- Festivals
Sundance Festival Kicks Off With Subdued Launch, Renewed Commitment
PARK CITY — It was the same room – the legendary Egyptian theater atop Main Street. The usual time and date: Opening Day Thursday at 1 pm sharp. But the vibe was subdued this year. Maybe the several empty seats contributed to the feeling, perhaps the fact that press questions had to be submitted in advance and were read by the “talent” themselves. That and the fact that Robert Redford, founder of the 34-year-old festival, who usually holds court on the Egyptian stage, this year only made a very brief appearance at the top of the press conference. The 82-year-old filmmaker thanked journalists for coming, said that the time had come to step aside from doing the honors and then left the stage to Sundance Institute Executive Director Keri Putnam and the senior festival programmers. (Later Redford would take another bow at the Eccles podium to introduce Bart Freundlich’s After The Wedding, which officially opened the festival).
Putnam told the audience of assembled journos that the festival is going stronger than ever having this year received a record 14200 submissions. From these, programmers culled 119 narrative features and documentaries from the US and around the world as well as a shorts program. The festival (which Putnam reminded everyone is just one of the programs of the non profit Sundance Institute) “remains a public forum for original voices at a time when there a few” said Putnam as she reiterated Sundance’s commitment to independent voices at a time when streaming and subscription services may drive a new push towards commercial content. Part of the ethos which artistic director John Cooper later describes as passion for “films that make us better human beings.”

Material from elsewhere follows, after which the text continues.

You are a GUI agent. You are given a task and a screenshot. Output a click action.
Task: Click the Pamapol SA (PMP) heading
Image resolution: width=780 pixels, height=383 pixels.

Putnam also stood by the longstanding commitment to diversity of a festival whose films this year will consist of work directed by women by 47%. And the effort towards diversity extends to Institute fellows and even to the attending press corps. “63% of credentialed journalists are from underrepresented groups this year,” said Putnam, an effort, she explained, to ensure that diverse fare does not end up screened only by white male writers and critics.
As usual, programmers stressed equal time for documentaries, something that has been integral to the festival from Robert Redford’s initial conception. Sundance which probably more than any festival has fostered the form’s renaissance has now added a “Premiere Documentaries” section which Cooper explained will be devoted to film’s by established documentary masters as well as films whose subject matter are great figures. Kim Yutani, the newly minted Director of Programming, said that if there was an underlying topic in this year documentary films it was “the importance of a battered journalism in getting the truth out.”
“We don’t ever program for topic but that did emerge,” said Senior Documentary programmer David Courier, adding that two years into the current political upheaval we are now starting to see films conceived, written and shot entirely in the Trump era. “It is a scary time in the world with the rise of the right embraced by our own country, really scary. You can feel filmmakers becoming incensed and speaking to that topic in a big way.”